** Text under study **

*** Block opens ***

Neither of these would have been recommended to a person who wanted to 'play it safe' at their initial offering. Now, it seems, they are a staple of a safe, diversified portfolio.
A lot of people think they don't have the time to learn about investments, that it's too complicated, and that they are better off leaving it to other people. I, personally, am not too fond of giving my money to somebody that won't guarantee they won't lose it; if I'm going to squander my cash, I'd rather do it myself.

Some people are fond of the idea of mutual funds; they are full-packaged diversified portfolios in easy to swallow bundles. I personally hate them for a number of reasons, but the simplest way to compress all of that ire is like this: there's nothing a mutual fund does that I cannot do cheaper, faster, and more profitably. After all, mutual fund companies are huge businesses with many billions or trillions of dollars invested in the markets; any major changes they would take to get advantage of shifts in any of the markets would cause unintended ripples simply from the mass of their money.
It would be like trying to catch a trout using dynamite; you might get that fish you wanted, but the masses of fish you obliterated in your wake ends up hurting in the long run. I, and other small investors on the other hand, are able to move fluidly to take advantage of individual changes, since we are not bogged down like they and other diversified houses are. And we won't even get into their fee structure really: maintenance fee, handling fees, trade fees, capital gains fees (for every time they sell one of your stock), they just keep coming! I'd rather keep the fees, and reinvest them.

*** Block closes ***

** Available data **

*** Block opens ***

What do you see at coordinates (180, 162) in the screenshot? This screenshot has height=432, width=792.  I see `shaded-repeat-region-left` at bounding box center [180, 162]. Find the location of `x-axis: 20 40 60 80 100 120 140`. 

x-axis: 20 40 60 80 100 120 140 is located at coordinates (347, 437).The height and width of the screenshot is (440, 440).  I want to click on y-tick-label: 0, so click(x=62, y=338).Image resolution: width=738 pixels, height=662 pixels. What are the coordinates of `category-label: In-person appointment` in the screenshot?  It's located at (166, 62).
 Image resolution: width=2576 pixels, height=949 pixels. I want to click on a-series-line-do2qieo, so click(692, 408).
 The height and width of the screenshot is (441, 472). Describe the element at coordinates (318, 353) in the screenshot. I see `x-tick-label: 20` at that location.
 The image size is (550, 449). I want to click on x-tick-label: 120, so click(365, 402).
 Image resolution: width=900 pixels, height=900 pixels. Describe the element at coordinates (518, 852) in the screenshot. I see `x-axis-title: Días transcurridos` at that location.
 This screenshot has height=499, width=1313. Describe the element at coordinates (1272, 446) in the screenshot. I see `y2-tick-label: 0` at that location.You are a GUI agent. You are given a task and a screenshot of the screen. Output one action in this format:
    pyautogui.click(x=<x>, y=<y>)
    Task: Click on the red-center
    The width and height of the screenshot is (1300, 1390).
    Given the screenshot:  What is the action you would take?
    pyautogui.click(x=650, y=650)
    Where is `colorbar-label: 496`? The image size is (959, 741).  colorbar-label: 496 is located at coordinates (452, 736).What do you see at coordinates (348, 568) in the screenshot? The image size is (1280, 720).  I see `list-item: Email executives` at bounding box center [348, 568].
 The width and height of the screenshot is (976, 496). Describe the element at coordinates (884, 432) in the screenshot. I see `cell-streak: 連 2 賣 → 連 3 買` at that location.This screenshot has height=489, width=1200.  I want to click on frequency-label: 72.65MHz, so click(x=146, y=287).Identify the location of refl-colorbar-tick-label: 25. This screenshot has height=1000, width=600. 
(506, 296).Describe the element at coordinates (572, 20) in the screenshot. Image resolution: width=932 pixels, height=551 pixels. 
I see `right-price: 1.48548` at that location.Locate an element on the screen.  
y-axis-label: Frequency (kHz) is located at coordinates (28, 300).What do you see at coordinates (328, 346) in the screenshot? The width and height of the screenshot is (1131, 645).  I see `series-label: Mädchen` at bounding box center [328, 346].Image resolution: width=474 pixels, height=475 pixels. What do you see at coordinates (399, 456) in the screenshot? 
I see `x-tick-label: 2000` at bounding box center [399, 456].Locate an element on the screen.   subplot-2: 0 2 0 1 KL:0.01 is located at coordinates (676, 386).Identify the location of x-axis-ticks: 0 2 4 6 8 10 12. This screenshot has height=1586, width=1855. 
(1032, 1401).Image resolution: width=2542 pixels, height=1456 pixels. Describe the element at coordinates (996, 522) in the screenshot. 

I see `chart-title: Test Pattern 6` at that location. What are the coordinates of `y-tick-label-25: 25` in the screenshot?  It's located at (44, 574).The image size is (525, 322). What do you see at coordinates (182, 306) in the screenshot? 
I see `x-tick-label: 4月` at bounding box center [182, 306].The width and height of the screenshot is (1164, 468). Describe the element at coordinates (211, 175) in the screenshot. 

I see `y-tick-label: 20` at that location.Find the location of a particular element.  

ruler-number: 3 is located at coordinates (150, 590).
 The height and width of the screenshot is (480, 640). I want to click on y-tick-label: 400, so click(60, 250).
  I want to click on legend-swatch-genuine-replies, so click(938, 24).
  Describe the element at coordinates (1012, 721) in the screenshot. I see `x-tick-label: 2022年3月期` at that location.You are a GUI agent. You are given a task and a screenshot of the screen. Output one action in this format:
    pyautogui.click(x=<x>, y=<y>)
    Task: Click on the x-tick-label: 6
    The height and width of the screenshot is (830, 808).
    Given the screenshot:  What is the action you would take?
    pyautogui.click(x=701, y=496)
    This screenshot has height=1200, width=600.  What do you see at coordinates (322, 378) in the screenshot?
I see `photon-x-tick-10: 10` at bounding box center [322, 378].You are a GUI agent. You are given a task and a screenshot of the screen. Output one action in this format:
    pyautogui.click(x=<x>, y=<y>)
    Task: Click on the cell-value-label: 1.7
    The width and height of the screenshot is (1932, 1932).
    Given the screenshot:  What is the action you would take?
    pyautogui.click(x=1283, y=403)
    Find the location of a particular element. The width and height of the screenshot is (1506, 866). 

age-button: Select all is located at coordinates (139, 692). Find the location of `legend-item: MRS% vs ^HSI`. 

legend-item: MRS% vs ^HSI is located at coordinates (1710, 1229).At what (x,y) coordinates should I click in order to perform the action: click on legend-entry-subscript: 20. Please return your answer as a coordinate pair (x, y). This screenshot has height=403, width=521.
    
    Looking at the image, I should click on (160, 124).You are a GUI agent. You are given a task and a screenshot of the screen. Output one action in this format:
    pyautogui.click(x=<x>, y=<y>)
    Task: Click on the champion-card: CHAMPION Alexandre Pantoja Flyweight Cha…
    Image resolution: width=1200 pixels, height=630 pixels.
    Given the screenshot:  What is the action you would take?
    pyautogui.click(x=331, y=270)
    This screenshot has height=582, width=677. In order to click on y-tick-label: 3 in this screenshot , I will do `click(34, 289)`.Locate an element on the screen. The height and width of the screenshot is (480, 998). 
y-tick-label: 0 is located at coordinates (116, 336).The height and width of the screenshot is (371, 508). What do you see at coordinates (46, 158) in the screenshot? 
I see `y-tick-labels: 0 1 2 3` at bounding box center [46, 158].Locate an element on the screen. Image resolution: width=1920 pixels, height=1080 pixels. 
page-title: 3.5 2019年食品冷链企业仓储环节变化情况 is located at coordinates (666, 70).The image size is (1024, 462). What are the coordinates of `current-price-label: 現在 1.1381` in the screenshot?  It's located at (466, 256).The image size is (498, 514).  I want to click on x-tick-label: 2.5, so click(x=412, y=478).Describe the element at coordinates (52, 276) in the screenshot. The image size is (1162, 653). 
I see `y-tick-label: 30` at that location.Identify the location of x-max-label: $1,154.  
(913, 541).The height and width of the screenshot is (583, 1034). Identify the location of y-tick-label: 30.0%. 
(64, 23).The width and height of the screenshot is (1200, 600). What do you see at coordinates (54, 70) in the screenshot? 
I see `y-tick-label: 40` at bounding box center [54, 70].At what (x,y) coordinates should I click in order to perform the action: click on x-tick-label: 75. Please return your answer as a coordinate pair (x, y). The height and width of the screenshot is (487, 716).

*** Block closes ***

** Goal of the exercise **
In the text on investing, what does the writer compare a mutual fund company's major market moves to?

** Response **
Trying to catch a trout using dynamite.